The National Guard and search and rescue teams have been mobilized. Shelters were set up in 28 communities. As many as 80,000 barrels of gasoline have been shipped to Rio Grande Valley gas stations.
The state sent six C-130 aircraft to Cameron County in the state’s southern corner in case any critically ill patients needed evacuation from hospitals. About 3,000 buses were on standby for possible evacuations.
Jack Colley, chief of the state’s Division of Emergency Management, said emergency officials were preparing for the worst case scenario: A direct hit on the Rio Grande Valley.
Such a hit “reduces the time line we have to act,” Colley said.
By 8:35 p.m. ET, Dean had become a Category 5 storm with sustained winds of 160 mph. It was centered about 210 miles south-southeast of Tulum, the National Hurricane Center said. The eye was expected to strike the Yucatan region early Tuesday.

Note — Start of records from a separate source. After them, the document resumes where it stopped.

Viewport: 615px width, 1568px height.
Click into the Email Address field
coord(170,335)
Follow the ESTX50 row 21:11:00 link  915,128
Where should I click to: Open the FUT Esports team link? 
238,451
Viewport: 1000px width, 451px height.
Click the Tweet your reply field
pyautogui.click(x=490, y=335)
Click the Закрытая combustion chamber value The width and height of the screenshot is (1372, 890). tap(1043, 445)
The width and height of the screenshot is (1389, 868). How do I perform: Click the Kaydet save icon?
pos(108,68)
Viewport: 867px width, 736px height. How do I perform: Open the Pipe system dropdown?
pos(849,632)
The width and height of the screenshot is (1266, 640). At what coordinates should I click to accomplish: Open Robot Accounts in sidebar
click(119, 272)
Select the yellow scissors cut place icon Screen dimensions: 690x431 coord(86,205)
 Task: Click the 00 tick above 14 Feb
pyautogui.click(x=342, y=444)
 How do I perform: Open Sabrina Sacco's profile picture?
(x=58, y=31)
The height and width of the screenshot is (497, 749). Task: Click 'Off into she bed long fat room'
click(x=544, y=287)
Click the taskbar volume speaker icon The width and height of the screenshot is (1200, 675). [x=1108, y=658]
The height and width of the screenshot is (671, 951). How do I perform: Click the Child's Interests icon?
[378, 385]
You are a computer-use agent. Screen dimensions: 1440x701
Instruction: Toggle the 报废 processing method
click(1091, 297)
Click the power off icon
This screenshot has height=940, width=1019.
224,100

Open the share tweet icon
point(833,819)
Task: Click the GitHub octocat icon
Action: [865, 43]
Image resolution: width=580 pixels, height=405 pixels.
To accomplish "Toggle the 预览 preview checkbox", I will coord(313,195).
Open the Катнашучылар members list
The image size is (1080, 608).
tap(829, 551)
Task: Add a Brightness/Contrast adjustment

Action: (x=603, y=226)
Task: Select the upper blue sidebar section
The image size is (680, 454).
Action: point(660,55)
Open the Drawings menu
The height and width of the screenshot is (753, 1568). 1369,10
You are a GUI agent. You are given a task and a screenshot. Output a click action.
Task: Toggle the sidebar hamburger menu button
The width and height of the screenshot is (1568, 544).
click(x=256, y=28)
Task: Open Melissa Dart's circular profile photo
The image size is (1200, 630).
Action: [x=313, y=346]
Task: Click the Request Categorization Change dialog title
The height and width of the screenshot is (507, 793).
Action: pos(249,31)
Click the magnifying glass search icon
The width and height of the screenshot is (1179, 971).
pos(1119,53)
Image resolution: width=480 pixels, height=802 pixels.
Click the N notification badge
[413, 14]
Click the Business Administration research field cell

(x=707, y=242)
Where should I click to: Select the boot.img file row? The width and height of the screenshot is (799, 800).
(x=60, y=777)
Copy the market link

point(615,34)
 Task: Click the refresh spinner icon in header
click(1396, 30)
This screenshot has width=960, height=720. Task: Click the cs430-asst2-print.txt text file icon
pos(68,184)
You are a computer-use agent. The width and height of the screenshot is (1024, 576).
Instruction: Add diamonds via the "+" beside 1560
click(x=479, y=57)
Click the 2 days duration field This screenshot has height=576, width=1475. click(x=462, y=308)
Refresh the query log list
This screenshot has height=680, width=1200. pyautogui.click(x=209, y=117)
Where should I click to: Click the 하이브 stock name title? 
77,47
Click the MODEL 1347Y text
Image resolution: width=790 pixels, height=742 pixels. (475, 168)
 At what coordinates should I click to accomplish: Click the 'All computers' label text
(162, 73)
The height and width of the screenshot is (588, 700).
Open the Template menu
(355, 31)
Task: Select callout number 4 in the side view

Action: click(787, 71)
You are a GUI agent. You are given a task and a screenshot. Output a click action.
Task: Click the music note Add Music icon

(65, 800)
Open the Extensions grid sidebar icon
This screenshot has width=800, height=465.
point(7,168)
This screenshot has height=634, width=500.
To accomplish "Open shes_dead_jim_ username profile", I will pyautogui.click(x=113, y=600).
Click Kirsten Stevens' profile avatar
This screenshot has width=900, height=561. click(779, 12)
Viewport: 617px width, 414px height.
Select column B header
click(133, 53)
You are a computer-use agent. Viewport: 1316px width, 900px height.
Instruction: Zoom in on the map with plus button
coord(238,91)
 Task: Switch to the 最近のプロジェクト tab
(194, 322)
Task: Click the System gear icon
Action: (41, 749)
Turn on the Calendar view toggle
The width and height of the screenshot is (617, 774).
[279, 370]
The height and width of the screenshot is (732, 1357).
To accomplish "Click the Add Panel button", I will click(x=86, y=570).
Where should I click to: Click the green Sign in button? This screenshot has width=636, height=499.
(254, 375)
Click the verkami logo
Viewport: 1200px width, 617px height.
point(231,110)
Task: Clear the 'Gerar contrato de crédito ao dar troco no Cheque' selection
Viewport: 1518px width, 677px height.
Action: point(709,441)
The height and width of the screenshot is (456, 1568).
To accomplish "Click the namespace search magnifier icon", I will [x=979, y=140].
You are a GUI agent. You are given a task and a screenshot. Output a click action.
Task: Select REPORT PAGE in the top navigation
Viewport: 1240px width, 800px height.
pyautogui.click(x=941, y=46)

Category 5 storms are rare; only three have hit the U.S. since records have been kept.
The storm has already killed at least 12 people on its destructive march across the Caribbean.
Cleaning up from Erin
Unlike the devastating hurricanes of 2005, Katrina and Rita, Dean wasn’t expected to swing far enough north to endanger the Gulf of Mexico’s key oil and gas drilling regions, and a drop in oil prices Monday reflected that.
The threat of torrential rainfall from Dean came as parts of Texas were still cleaning up from the flooding caused by the remnants of Tropical Storm Erin. With Dean expected to smash ashore in Mexico, the American Red Cross called off teams that had planned to meet in Little Rock, Ark., to respond to the storm.
Some leaders in Cameron County, however, were cautiously watching the storm.
Cameron County Judge Carlos Cascos said he was not ready to lift evacuation orders issued over the weekend.
Cascos had issued a countywide voluntary evacuation and a mandatory evacuation of trailers and recreational vehicles on South Padre Island.
“I’m not going to lift our evacuations ’til we know the storm is continuing out of reach,” he said.